Stars across our galaxy come in wildly different colours, sizes and ages, but MOST is discovering that some of the largest and hottest may have more in common with our Sun than ever thought. The stars under study were about twice the diameter and mass of the Sun, and blue-white – quite similar to the brilliant Vega that rides high in the summer night sky. The little telescope that could has helped reveal that these behemoth stars, those that are considerably bigger and hotter than our Sun, surprisingly experience similar circulatory movement of energy near their surfaces.
This bubbling activity astronomers call convection (seen on the Sun's disk as "granulation" because it looks like grains of salt scattered on a dark floor in magnified images) occurs in a layer or zone where hotter gas rises to a star's surface carrying energy with it, as cooler plasma sinks towards the interior to pick up more energy from within. This same convection process brings bubbles to the surface of boiling water on a stovetop. Until now, it was thought that only Sun-like stars have their convective zone near the surface, while stars several times larger have convection zones buried deep in their cores.

It turns out however, thanks to MOST, that there is more activity going on at the surface of these stars than what astronomers ever thought possible. Matthews believes that if we can see this convection or granulation in massive stars, then it is possible that we could find activity cycles like the Sun's 11-year cycle in these stars which would teach us more about the life stories of stars very different from our familiar Sun. "This may be opening up the door to searching for behaviours in stars that we never ever thought about looking at before," he says.
Adding to the excitement are the latest MOST measurements taken of the famous red supergiant star Betelgeuse 600 light years away in the constellation Orion, which has revealed convection near its own searing surface for the first time. Cool supergiants like Betelgeuse are stars where the dynamics of convection structures have also remained a mystery until now; it seems they too obey the same stellar life cycle rules as our own Sun does.
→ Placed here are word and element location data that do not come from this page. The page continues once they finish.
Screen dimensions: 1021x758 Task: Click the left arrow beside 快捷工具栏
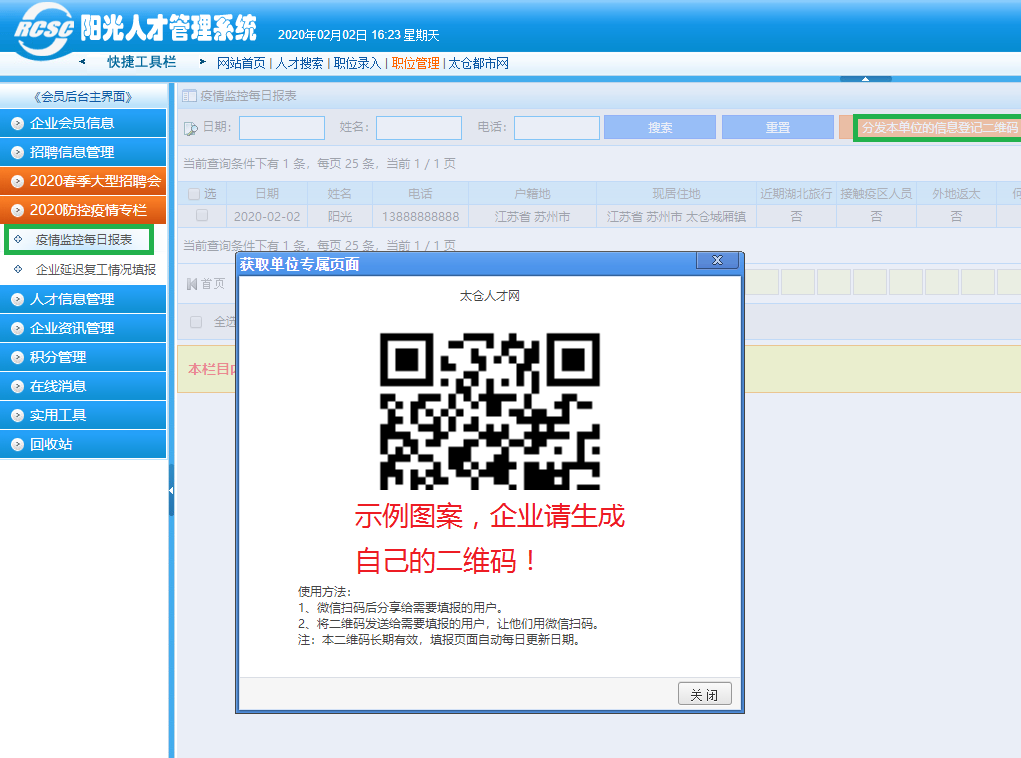82,62
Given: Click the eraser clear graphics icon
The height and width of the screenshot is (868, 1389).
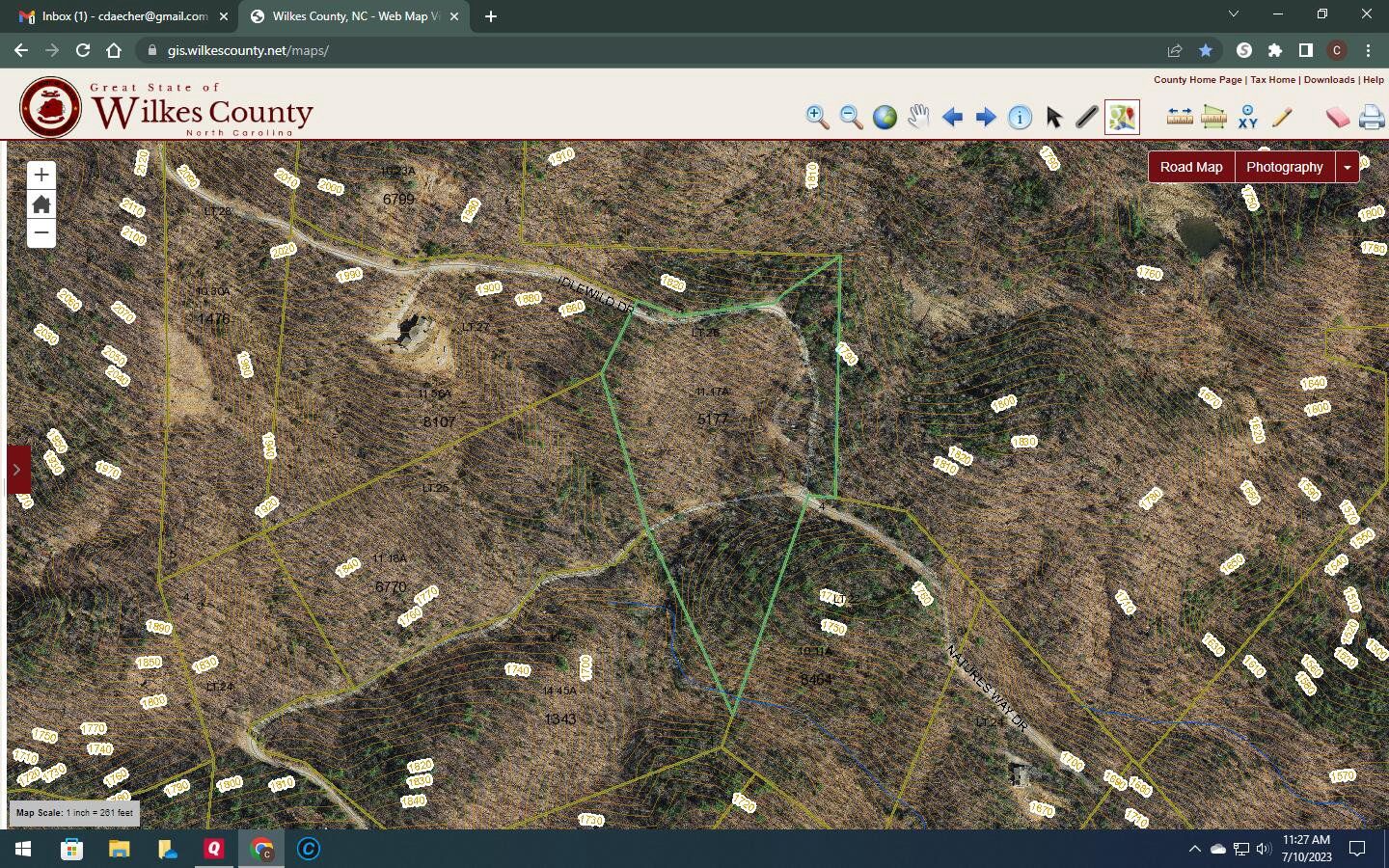Looking at the screenshot, I should coord(1337,117).
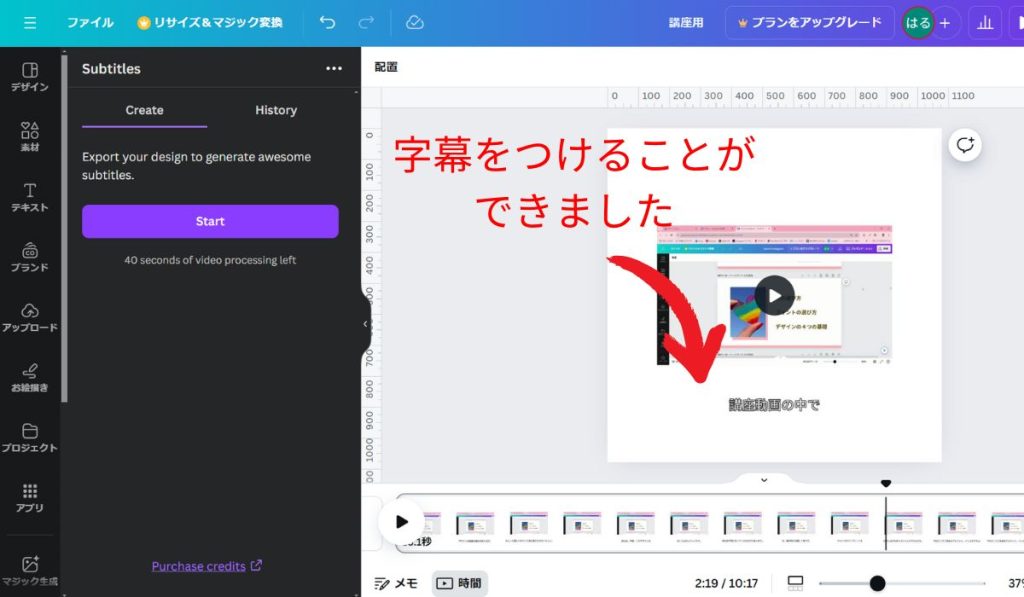Switch to the History tab
This screenshot has width=1024, height=597.
276,110
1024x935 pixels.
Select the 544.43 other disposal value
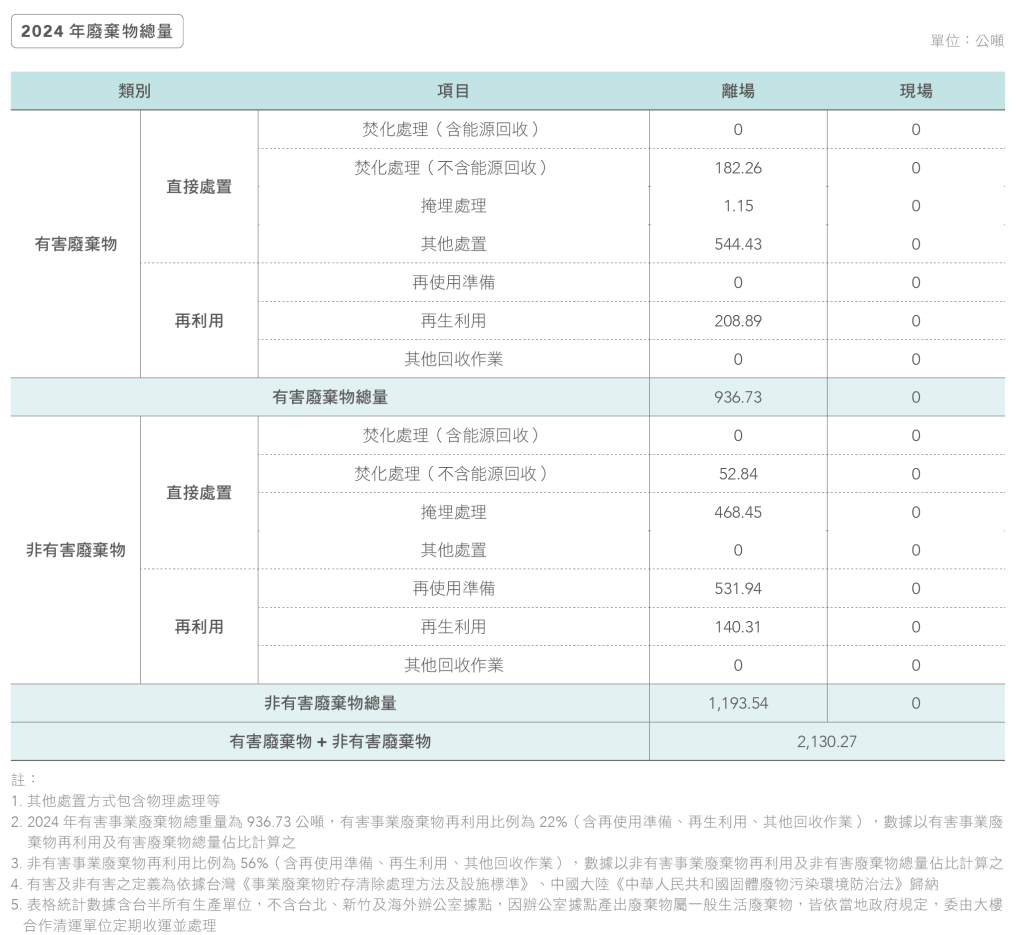[738, 244]
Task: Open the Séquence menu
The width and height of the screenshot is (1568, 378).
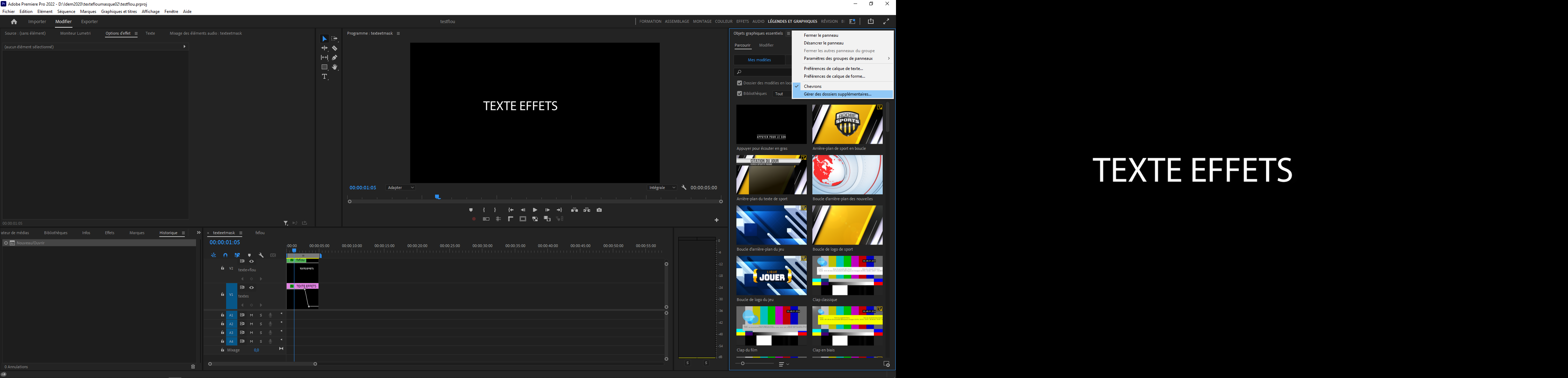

"It's mind-blowing when you realize that right across the range of ages and properties of stars, the rules governing the way things happen at their surfaces are essentially all the same," says Matthews. "With these results, MOST is rewriting astronomy textbooks."
The holy grail of astronomy is to find an Earth-like world orbiting another star. It seems that MOST has taken us one step further in reaching this historic goal by studying the most bizarre weather conditions ever seen on a far-off planet. Matthews and his team recently finished monitoring a gas giant planet orbiting the star HD 80606 located 190 light years away in the constellation Ursa Major. The planet, dubbed HD 80606b is estimated to be about three times the mass of Jupiter, the biggest planet in our solar system. It has a 112-day-long year, circling a star similar to our Sun. However the planet has an extremely elongated orbit, taking it from a distance similar to Earth from our Sun, only to plunge twenty times closer in less than two months. As HD80606b swings so close to its Sun the planet's atmosphere heats up from 500 to 1200 degrees Celsius in a matter of days.
By looking at the tiny dip in starlight intensity as the planet transits in front of its parent star, MOST has been able to help determine how this alien planet's environment responds to these extreme conditions in a matter of hours not centuries. "We hope to couple our results with [NASA's infrared] Spitzer Space Telescope data to model the planet's atmosphere, clouds and even global climate change on another planet," says Matthews. Data like this could also help Earth scientists better understand atmospheric changes on our own planet and tweak their climate models as well.
Now MOST has begun hunting for transits of other exoplanets and already has its sights on about 40 targets which are thought to be super-Earths: rocky worlds with deep oceans and icy layers. While studying extreme weather patterns on alien planets may sound like science fiction, Mathews hints that there are more surprises in store. "Avatar's Pandora is actually quite a mundane world compared to the worlds MOST is discovering and studying."